On a breezy evening in mid-April a committee boasting some of Jamaica’s most venerable citizens convened an open-air meeting under the auspices of the department of government at the University of the West Indies. After almost a year and a half of sifting through charts and listening to old vinyl recordings, the committee co-chairmen, which included the president of Jamaica’s National Gallery and a former finance minister, presented to several hundred members of the public their list of the top one hundred Jamaican songs. Pandemonium ensued.
Audience members objected to the choice for number one song, “One Love,” Bob Marley’s sweet paean to togetherness, as being too saccharine. People jammed the open microphone to point out the under-representation of female artists. Others testily questioned why so few of the chosen top songs reflected reggae’s subversive, anti-establishment politics. Several people demanded a more transparent process. But the most passionate complaint from the crowd—which included members of the media, faculty in the university’s department of reggae studies, music industry figures, and ordinary music fans—was voiced over and over again from younger members of the audience: Where on this top one hundred list were the dancehall songs?

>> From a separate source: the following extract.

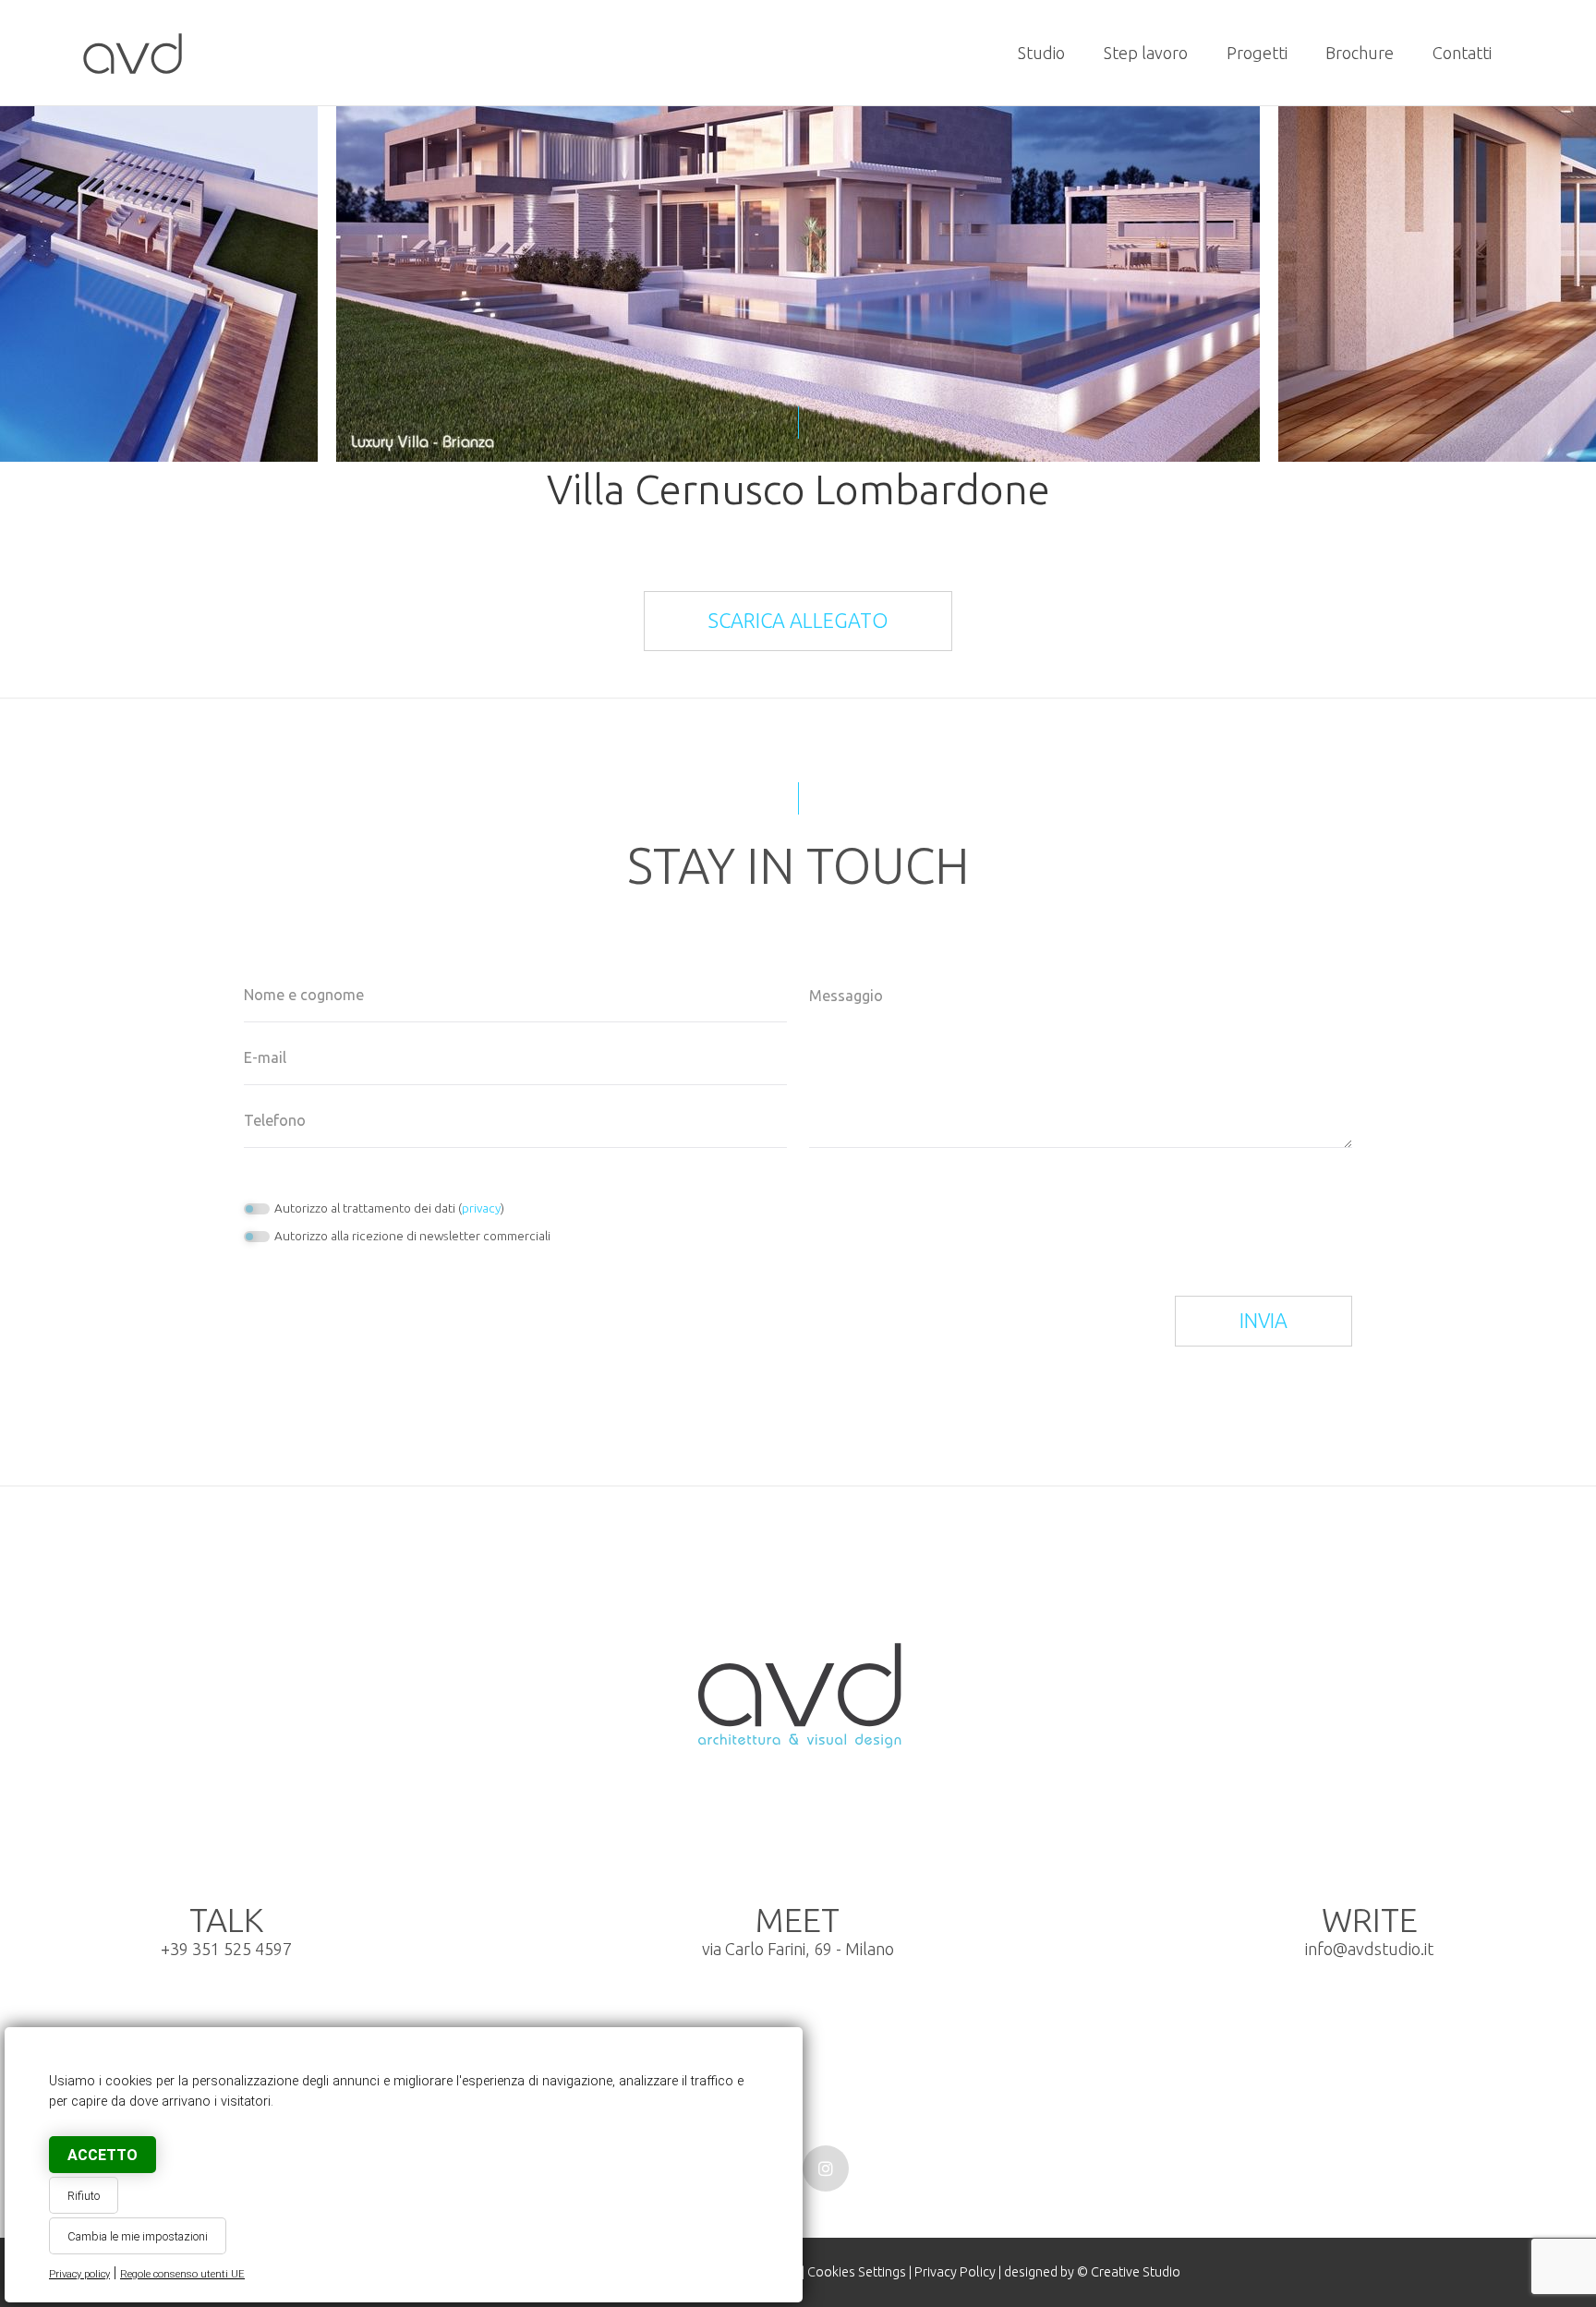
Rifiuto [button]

Dancehall is a beat-heavy, lyrically-dense, energetic, and synthesizer-driven music that has much in common with American hip-hop. It evolved in the early nineteen nineties out of the classic reggae of Bob Marley and Jimmy Cliff—the often feel-good, reefer-party music championing the Rastafarian visions of social justice and pan-African celebration, which had powered Jamaica to worldwide recognition in the nineteen seventies and had catapulted Jamaican musicians into the far reaches of global iconography.